Glibenclamide alters serotonin and dopamine levels in the rat striatum and hippocampus, reducing cognitive impairment.

Abstract

Glibenclamide (GD) is a widely used medical drug; therefore, identifying the mechanisms underlying its pleiotropic effects in the central nervous system is urgent. The aim of this work was to determine the ability of GD to modulate serotonin (5-hydroxytryptamine, 5-HT) and dopamine (DA) transmission and to assess the dose-dependent effect of GD on cognitive function in rats during natural ageing. In Experiment 1, rats received 10, 25, or 50μg/kg GD intraperitoneally for 10days. In Experiment 2, rats received 50μg/kg GD intraperitoneally for 30days. Spatial and working memory was assessed in the MWM and Y-maze tests, respectively.
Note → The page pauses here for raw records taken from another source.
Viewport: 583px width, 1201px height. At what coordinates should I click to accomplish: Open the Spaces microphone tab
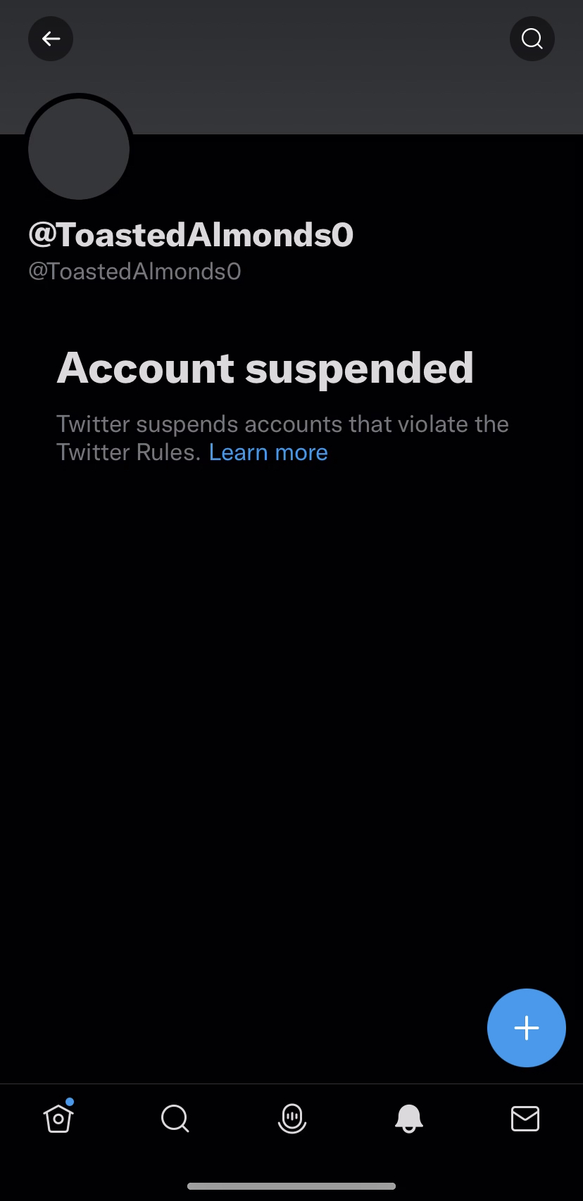[292, 1118]
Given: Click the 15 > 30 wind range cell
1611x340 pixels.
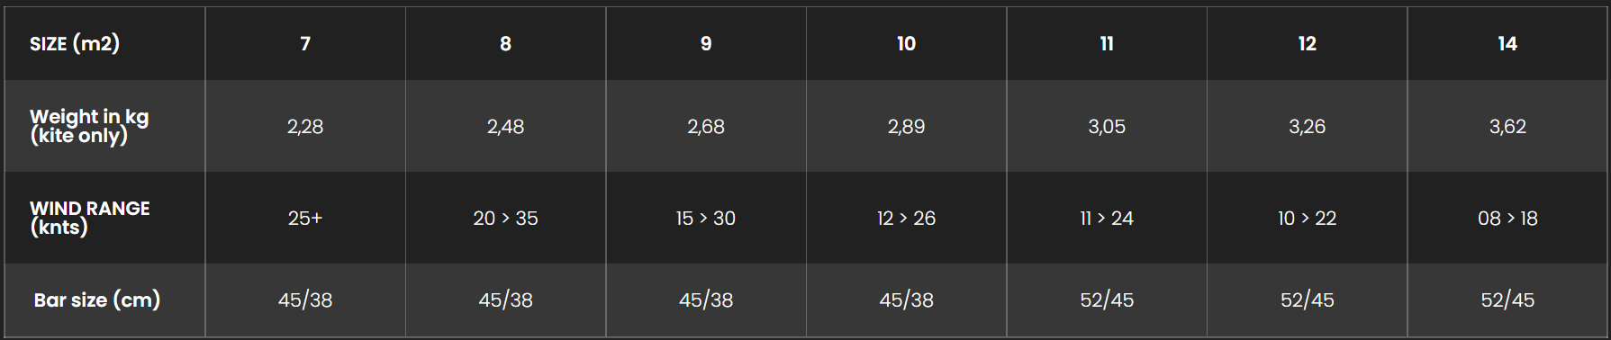Looking at the screenshot, I should click(706, 218).
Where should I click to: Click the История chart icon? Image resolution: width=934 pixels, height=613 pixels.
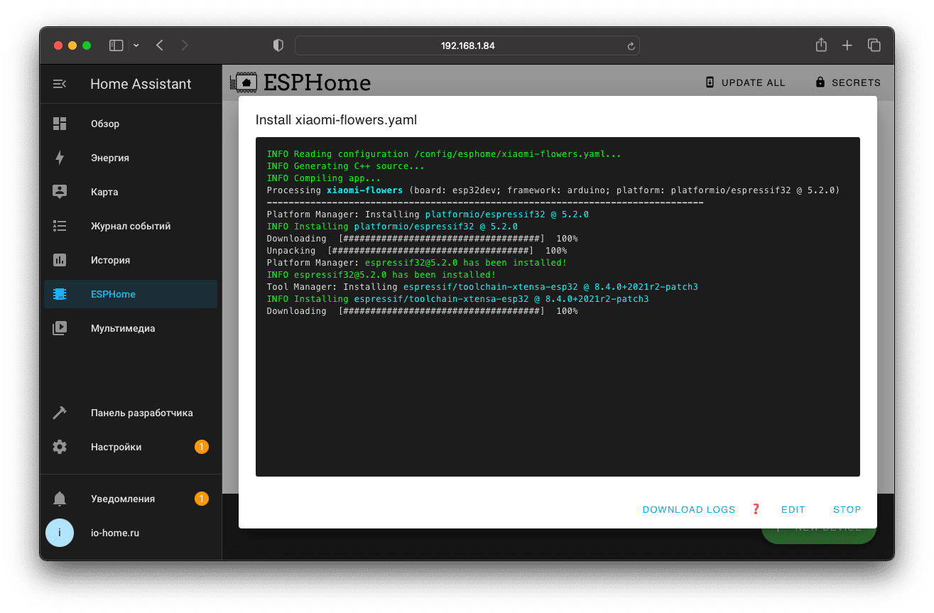tap(60, 260)
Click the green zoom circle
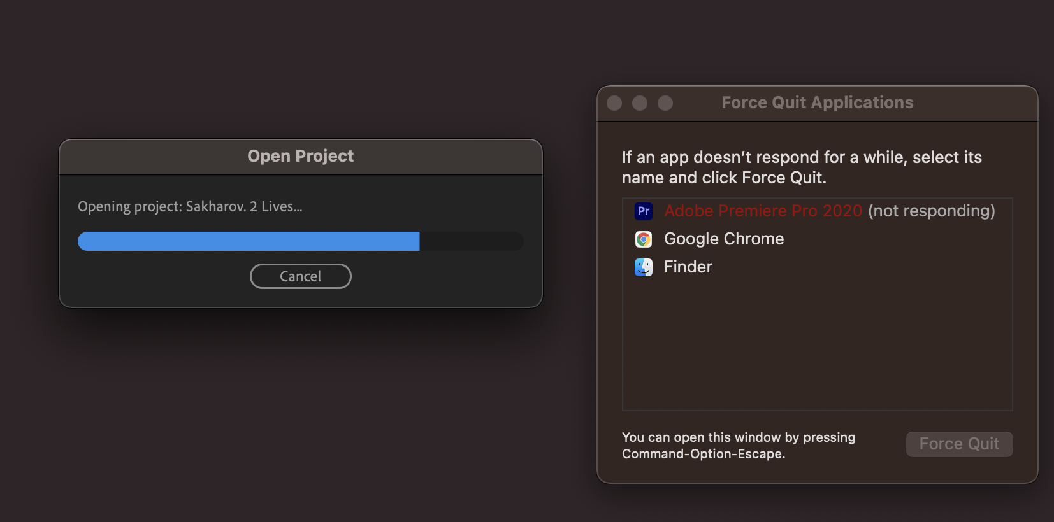This screenshot has width=1054, height=522. tap(666, 102)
In both experiments, the levels of DA and 5-HT, their metabolites, and turnover rate were analysed by HPLC-ED in the rat hippocampus and striatum. Changes in DA and 5-HT levels occurred only with a dose of 50μg/kg GD. Therefore, in the second experiment, we administered a dose of 50μg/kg GD. At this dose, GD prevented the development of impairments in spatial and working memory. The hippocampal concentrations of DA and DOPAC decreased, and the striatal concentrations of DA, DOPAC, 5-HT, and 5-HIAA increased. One of the possible mechanisms of the precognitive effect of GD is its ability to modulate monoamine transmission. Thus, in translating our results to humans, GD can be recommended as a prophylactic agent for natural ageing to reduce the risk of developing cognitive impairments.